BANKING

Bank Jago Catat Transaksi Sedekah Melonjak 250 Persen pada Dua Pekan Ramadan 2026

Anggie Ariesta 05/03/2026 10:41 WIB

PT Bank Jago Tbk (ARTO) mencatatkan kenaikan transaksi sosial melalui unit usaha syariahnya pada awal Ramadan 2026.

Bank Jago Catat Transaksi Sedekah Melonjak 250 Persen pada Dua Pekan Ramadan 2026. Foto: iNews Media Group.

IDXChannel - PT Bank Jago Tbk (ARTO) mencatatkan kenaikan transaksi sosial melalui unit usaha syariahnya pada awal Ramadan 2026. Antusiasme nasabah dalam menyalurkan bantuan finansial untuk amal meningkat dibandingkan dengan hari-hari biasa.

Head of Sharia Business Bank Jago, Waasi Sumintardja, mengungkapkan tren berbagi ini sudah terlihat sejak memasuki pekan pertama dan kedua bulan suci.

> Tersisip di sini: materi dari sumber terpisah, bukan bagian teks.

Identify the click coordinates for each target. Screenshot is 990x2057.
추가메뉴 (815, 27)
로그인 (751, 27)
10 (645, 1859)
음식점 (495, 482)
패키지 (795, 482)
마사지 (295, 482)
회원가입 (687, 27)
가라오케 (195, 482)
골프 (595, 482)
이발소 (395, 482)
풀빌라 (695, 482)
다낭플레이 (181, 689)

“Khusus di bulan Ramadan sekitar 2 minggu ini belum selesai, itu sudah terjadi peningkatan transaksi terkait dengan sedekah amal itu 250 persen," ujar Waasi di Jakarta, Rabu (4/3/2026).

Berdasarkan data Bank Jago, ada pola menarik terkait waktu dan tujuan donasi nasabah. Sebanyak 68 persen transaksi sedekah dilakukan pada rentang waktu produktif spiritual, yakni setelah sahur hingga menjelang waktu Dhuha (sekitar pukul 09.00 WIB).

Selain itu, bantuan yang disalurkan melalui mitra-mitra strategis Bank Jago sebagian besar difokuskan untuk pemberdayaan kelompok rentan.

“53 persen dari transaksi sedekah ini, itu banyak yang ditujukan untuk anak-anak yatim. Bekerja sama dengan mitra-mitra kita,” kata Waasi.

Waasi menekankan bahwa hal ini membuktikan efektivitas layanan digital dalam menjawab tantangan geografis dan latar belakang masyarakat. 

“Bayangin kalau misalkan bank Jago masih mengandalkan cabang, walaupun literasi keuangan Syariahnya sudah bagus, 30-40 persen, bagaimana caranya Jago bisa menaikkan inklusi?” ujarnya.

Ke depan, Bank Jago Syariah fokus mengembangkan inovasi yang sesuai dengan kebutuhan riil masyarakat (use case syariah). Salah satu langkah strategisnya adalah optimalisasi status Jago Syariah sebagai Bank Penerima Setoran Biaya Penyelenggaraan Ibadah Haji (BPS-BPIH).

“Sekarang bagaimana caranya nih Jago Syariah memanfaatkan izin atau blessing dari BPKH terkait dengan menerima pembayaran ibadah haji. Jadi mengembangkan solusi yang tepat guna berbasis digital juga seperti itu,” kata Waasi.